Vaccine HPV Genotypes Protected Against Who Gets It? Number of Doses Timing Recommendation
Gardasil - quadrivalent 6, 11 (cause genital warts) 16, 18 (cause ≈70% of cervical cancers)[18] females and males age 9-26 3 before sexual debut or shortly thereafter
Cervarix - bivalent 16, 18 females age 9-25 3
Gardasil 9 - nonavalent vaccine 6, 11, 16, 18, 31, 33, 45, 52, 58 (cause ≈20% of cervical cancers)[19] females and males ages 9–26 3

It is important to note that these vaccines do not protect against all types of HPV known to cause cancer. Therefore, screening is still recommended in vaccinated individuals.

Secondary prevention

Appropriate management with monitoring and treatment is the approach to secondary prevention of cervical cancer in cases of persons with CIN.

Treatment

Cervical cryotherapy

Treatment for CIN 1, mild dysplasia, is not recommended if it lasts fewer than two years.[20] Usually, when a biopsy detects CIN 1, the woman has an HPV infection, which may clear on its own within 12 months. Therefore, it is instead followed for later testing rather than treated.[20] In young women closely monitoring CIN 2 lesions also appears reasonable.[6]

Treatment for higher-grade CIN involves removal or destruction of the abnormal cervical cells by cryocautery, electrocautery, laser cautery, loop electrical excision procedure (LEEP), or cervical conization. The typical threshold for treatment is CIN 2+, although a more restrained approach may be taken for young persons and pregnant women. A Cochrane review found no clear evidence to show which surgical technique may be superior for treating CIN.[21] Evidence suggests that while retinoids are not effective in preventing the progression of CIN, they may be effective in causing regression of disease in people with CIN2.[22] Therapeutic vaccines are currently undergoing clinical trials. The lifetime recurrence rate of CIN is about 20%, but it isn't clear what proportion of these cases are new infections rather than recurrences of the original infection.

Research to investigate if prophylactic antibiotics can help prevent infection in women undergoing excision of the cervical transformation zone found a lack of quality evidence.[23]

Surgical treatment of CIN lesions is associated with an increased risk of infertility or subfertility. A case-control study found that there is an approximately two-fold increase in risk i.[24]

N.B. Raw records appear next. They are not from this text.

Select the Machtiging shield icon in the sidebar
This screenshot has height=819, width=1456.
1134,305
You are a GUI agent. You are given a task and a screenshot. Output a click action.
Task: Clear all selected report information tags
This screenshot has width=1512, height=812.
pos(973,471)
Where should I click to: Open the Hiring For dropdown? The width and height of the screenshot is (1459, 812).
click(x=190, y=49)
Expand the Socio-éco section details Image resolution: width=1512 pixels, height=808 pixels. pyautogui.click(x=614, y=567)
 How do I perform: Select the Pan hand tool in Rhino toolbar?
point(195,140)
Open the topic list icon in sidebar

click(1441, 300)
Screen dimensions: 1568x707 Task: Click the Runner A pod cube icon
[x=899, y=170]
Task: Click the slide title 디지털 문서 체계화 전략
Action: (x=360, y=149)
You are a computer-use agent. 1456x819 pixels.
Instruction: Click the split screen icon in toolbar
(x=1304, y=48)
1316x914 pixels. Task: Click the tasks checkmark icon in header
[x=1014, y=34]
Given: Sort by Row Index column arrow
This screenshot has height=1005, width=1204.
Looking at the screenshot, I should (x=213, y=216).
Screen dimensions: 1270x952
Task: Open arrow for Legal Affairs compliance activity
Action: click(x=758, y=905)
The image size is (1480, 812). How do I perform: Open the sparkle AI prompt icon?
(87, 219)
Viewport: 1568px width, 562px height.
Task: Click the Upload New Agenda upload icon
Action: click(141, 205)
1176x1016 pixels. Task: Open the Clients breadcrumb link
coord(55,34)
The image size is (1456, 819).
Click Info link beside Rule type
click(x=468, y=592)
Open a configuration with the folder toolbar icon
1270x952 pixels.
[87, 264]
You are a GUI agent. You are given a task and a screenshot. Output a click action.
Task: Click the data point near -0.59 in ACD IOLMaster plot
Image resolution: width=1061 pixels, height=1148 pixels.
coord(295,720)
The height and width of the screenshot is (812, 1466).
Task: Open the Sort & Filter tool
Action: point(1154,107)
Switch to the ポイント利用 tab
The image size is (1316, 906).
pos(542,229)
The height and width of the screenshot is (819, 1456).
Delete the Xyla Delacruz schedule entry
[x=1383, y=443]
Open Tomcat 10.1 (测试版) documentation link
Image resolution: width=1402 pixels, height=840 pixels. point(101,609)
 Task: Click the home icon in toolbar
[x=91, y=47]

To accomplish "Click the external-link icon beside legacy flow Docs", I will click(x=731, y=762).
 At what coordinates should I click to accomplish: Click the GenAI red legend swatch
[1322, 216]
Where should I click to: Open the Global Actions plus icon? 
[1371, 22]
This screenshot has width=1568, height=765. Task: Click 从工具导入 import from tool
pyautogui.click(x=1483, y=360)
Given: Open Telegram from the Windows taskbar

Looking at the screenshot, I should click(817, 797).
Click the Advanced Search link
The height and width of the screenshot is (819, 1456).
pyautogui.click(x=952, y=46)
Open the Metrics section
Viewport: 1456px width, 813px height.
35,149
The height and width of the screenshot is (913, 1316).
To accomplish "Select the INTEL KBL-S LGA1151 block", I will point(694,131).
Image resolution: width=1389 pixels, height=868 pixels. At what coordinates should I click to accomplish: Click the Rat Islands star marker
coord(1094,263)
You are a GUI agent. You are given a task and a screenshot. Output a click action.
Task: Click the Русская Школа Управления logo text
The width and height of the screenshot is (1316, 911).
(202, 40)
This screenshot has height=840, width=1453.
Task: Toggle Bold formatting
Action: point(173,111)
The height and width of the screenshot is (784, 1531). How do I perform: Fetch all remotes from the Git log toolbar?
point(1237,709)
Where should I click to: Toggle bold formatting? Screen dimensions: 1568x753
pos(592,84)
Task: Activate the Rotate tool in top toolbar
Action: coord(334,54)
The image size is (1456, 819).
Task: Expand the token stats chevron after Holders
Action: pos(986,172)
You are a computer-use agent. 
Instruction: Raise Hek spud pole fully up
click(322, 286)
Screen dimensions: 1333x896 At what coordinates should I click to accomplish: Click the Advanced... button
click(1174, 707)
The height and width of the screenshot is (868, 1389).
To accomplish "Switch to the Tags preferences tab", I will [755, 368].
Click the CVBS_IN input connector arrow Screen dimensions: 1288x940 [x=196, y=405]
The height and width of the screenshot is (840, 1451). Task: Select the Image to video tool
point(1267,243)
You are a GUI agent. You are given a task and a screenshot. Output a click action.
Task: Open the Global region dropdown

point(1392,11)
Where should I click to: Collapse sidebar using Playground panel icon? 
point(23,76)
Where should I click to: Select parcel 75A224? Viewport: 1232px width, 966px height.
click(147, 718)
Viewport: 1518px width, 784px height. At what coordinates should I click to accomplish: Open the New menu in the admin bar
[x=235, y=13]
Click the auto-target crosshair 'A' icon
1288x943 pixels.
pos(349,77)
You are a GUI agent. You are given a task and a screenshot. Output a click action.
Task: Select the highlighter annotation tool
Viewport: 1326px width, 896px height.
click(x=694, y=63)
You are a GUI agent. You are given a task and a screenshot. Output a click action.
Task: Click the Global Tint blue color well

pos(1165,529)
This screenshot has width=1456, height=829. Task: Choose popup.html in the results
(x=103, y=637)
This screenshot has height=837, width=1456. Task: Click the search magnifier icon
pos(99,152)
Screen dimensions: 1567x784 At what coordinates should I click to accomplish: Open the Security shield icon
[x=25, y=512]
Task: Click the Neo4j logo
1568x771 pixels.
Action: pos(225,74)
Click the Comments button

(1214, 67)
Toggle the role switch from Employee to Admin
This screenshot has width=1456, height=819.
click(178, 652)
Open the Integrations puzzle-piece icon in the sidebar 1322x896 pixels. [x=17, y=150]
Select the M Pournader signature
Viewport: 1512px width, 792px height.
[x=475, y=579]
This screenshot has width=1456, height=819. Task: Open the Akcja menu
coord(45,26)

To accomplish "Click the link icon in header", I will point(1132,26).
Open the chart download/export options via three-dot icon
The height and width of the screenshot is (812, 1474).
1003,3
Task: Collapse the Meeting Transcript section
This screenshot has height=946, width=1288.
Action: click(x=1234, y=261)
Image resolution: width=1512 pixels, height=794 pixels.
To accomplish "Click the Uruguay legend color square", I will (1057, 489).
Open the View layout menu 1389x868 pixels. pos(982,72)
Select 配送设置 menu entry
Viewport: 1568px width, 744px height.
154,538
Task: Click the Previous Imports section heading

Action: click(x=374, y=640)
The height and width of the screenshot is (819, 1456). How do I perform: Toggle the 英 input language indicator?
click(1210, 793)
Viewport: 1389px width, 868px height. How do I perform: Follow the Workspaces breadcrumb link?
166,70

The findings of low quality observational studies suggest that women receiving treatment for CIN during pregnancy may be at an increased risk of premature birth.[25][26] People with HIV and CIN 2+ should be initially managed according to the recommendations for the general population according to the 2012 updated ASCCP consensus guidelines.[27]

Outcomes

It used to be thought that cases of CIN progressed through grades 1–3 toward cancer in a linear fashion.[28][29][30]

However most CIN spontaneously regress. Left untreated, about 70% of CIN 1 will regress within one year; 90% will regress within two years.[31] About 50% of CIN 2 cases will regress within two years without treatment.

Progression to cervical carcinoma in situ (CIS) occurs in approximately 11% of CIN 1 and 22% of CIN 2 cases. Progression to invasive cancer occurs in approximately 1% of CIN 1, 5% of CIN 2, and at least 12% of CIN 3 cases.[3]

Progression to cancer typically takes 15 years with a range of 3 to 40 years. Also, evidence suggests that cancer can occur without first detectably progressing through CIN grades and that a high-grade intraepithelial neoplasia can occur without first existing as a lower grade.[1][28][32]

Research suggests that treatment does not affect the chances of getting pregnant but it is associated with an increased risk of miscarriage in the second trimester.[33]

Epidemiology

Between 250,000 and 1 million American women are diagnosed with CIN annually. Women can develop CIN at any age but women generally develop it between the ages of 25 and 35.[1] The estimated annual incidence of CIN in the United States among persons who undergo screening is 4% for CIN 1 and 5% for CIN 2 and CIN 3.[34]